■ **Stated task**: Reproduce word for word the part of the Spring Boot getting-started text starting with "At the Spring" and going on through "wish to use.".
┌─ Text section
Preface 1. Quick Start with Java FREE CHAPTER 2. Reactive Web with Spring Boot 3. Reactive Data Access with Spring Boot 4. Testing with Spring Boot 5. Developer Tools for Spring Boot Apps 6. AMQP Messaging with Spring Boot 7. Microservices with Spring Boot 8. WebSockets with Spring Boot 9. Securing Your App with Spring Boot 10. Taking Your App to Production with Spring Boot

Getting started

What is step one when we get underway with a project? We visit Stack Overflow and look for an example project to help us build our project!

Seriously, the amount of time spent adapting another project's build file, picking dependencies, and filling in other details adds up to a lot of wasted time.

No more.

At the Spring Initializr (https://start.spring.io), we can enter minimal details about our app, pick our favorite build system and the version of Spring Boot we wish to use, and then choose our dependencies off a menu. Click the Generate Project button, and we have a free-standing, ready-to-run application.

In this chapter, we'll take a quick test drive, and build a small web app. We can start by picking Gradle from the drop-down menu. Then select 2.0.0.M5 as the version of Spring Boot we wish to use.
└─
┌─ Data provided
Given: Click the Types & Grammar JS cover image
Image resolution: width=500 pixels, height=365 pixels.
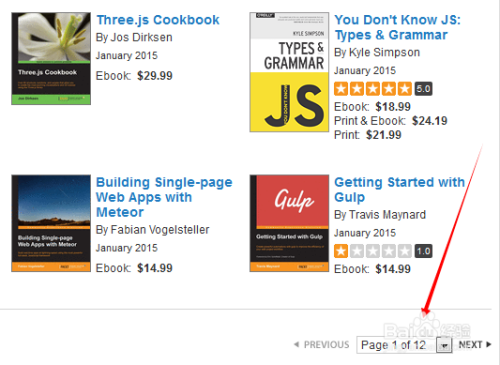Looking at the screenshot, I should coord(289,72).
└─
■ **Exercise answer**:
At the Spring Initializr (https://start.spring.io), we can enter minimal details about our app, pick our favorite build system and the version of Spring Boot we wish to use, and then choose our dependencies off a menu. Click the Generate Project button, and we have a free-standing, ready-to-run application.

In this chapter, we'll take a quick test drive, and build a small web app. We can start by picking Gradle from the drop-down menu. Then select 2.0.0.M5 as the version of Spring Boot we wish to use.